Problem statement. Repeat the listing exactly, minus the pictures.

Provided data.
=== Begin Enclosure ===

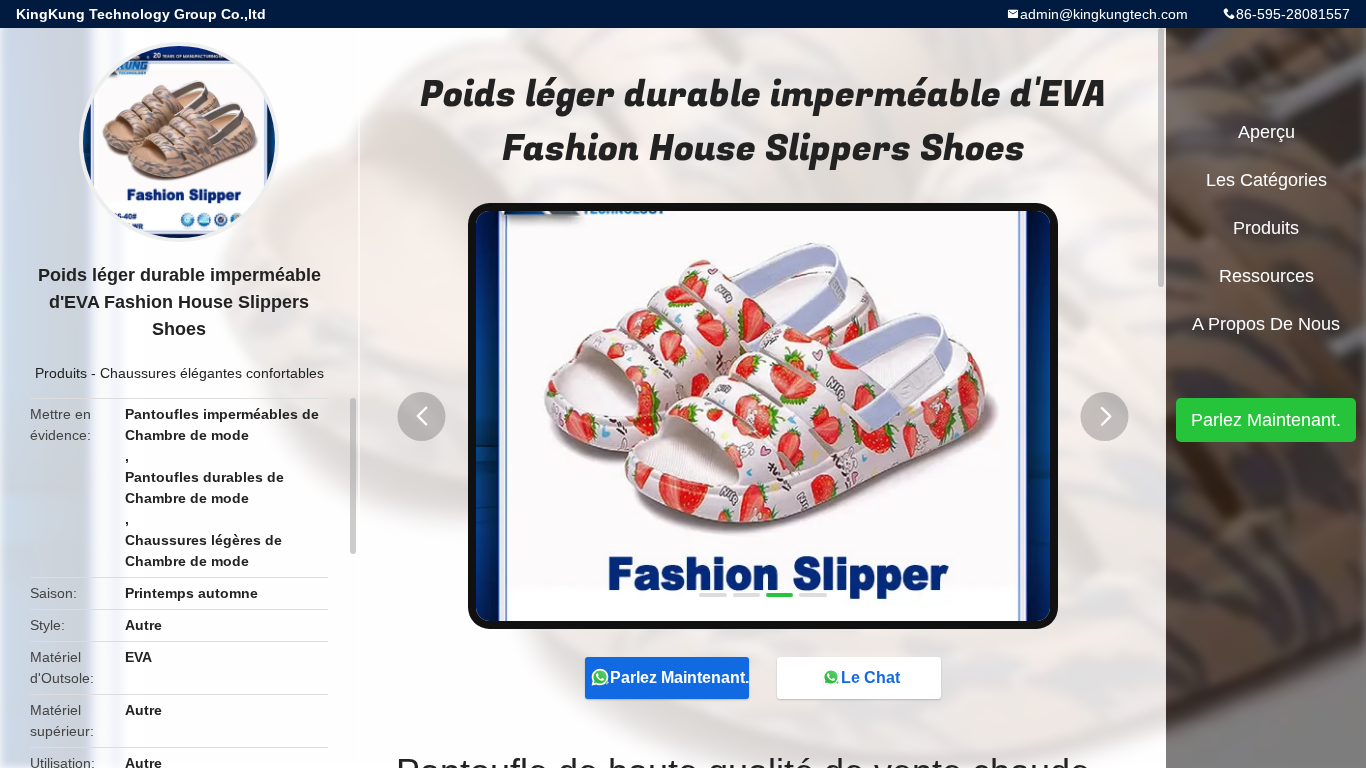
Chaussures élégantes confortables (212, 373)
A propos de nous (1266, 324)
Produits (61, 373)
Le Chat (870, 677)
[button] (422, 416)
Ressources (1266, 276)
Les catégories (1266, 180)
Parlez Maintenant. (679, 677)
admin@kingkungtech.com (1104, 14)
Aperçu (1266, 132)
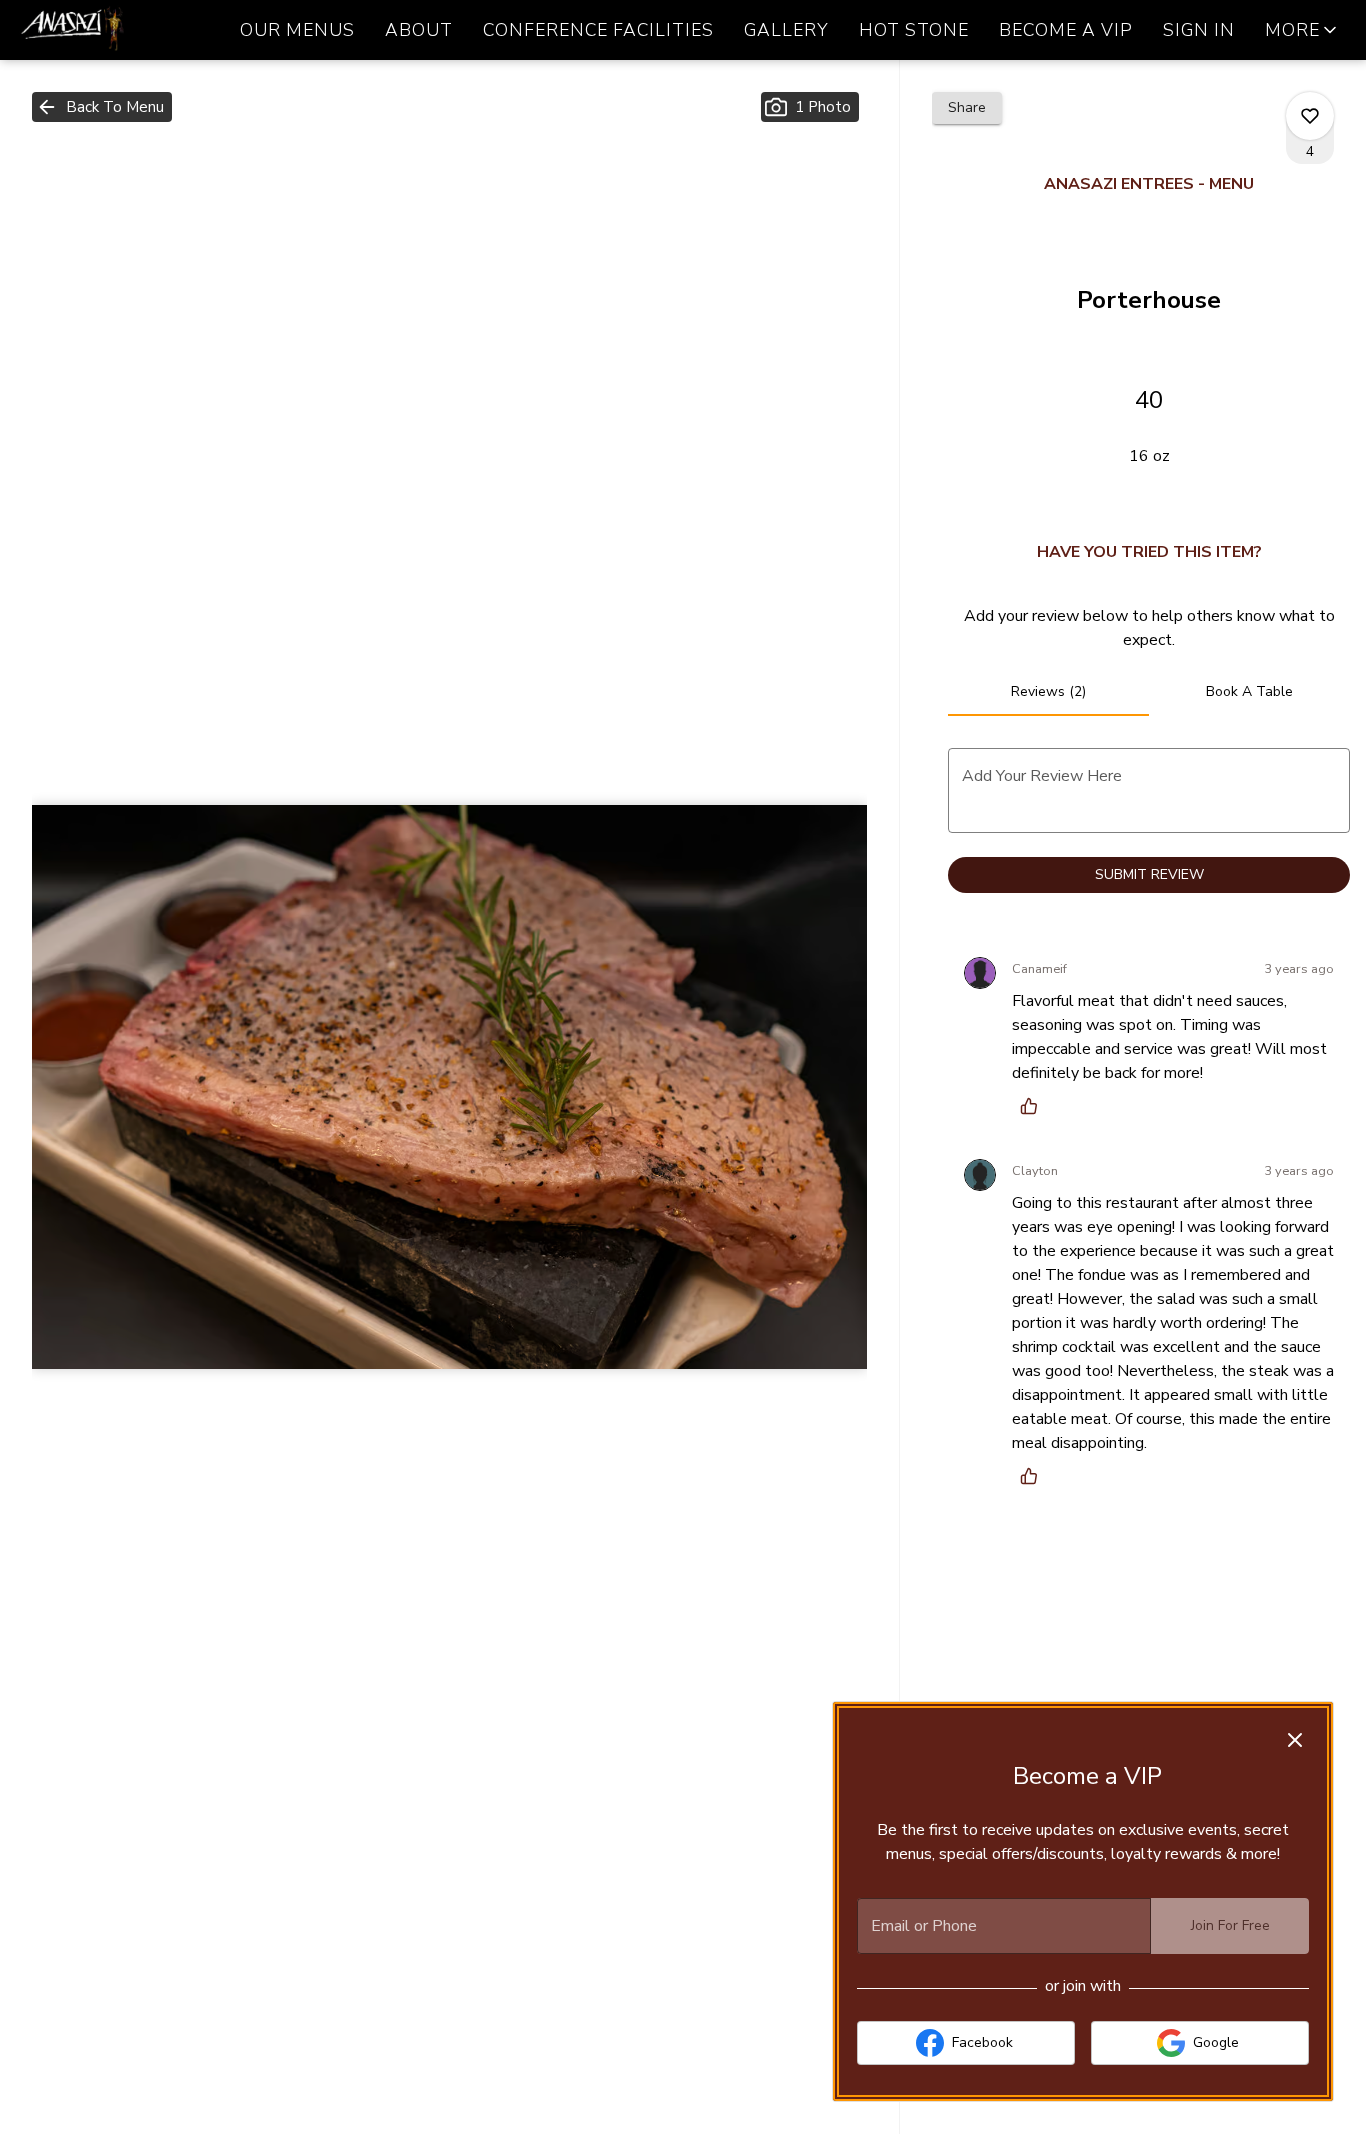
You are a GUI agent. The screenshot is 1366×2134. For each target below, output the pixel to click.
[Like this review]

=== End Enclosure ===

Task solution.
Chaussures élégantes confortables (212, 373)
A propos de nous (1266, 324)
Produits (61, 373)
Le Chat (870, 677)
[button] (422, 416)
Ressources (1266, 276)
Les catégories (1266, 180)
Parlez Maintenant. (679, 677)
admin@kingkungtech.com (1104, 14)
Aperçu (1266, 132)
You are a GUI agent. The screenshot is 1366×2134. For each target below, output the pixel to click.
[Like this review]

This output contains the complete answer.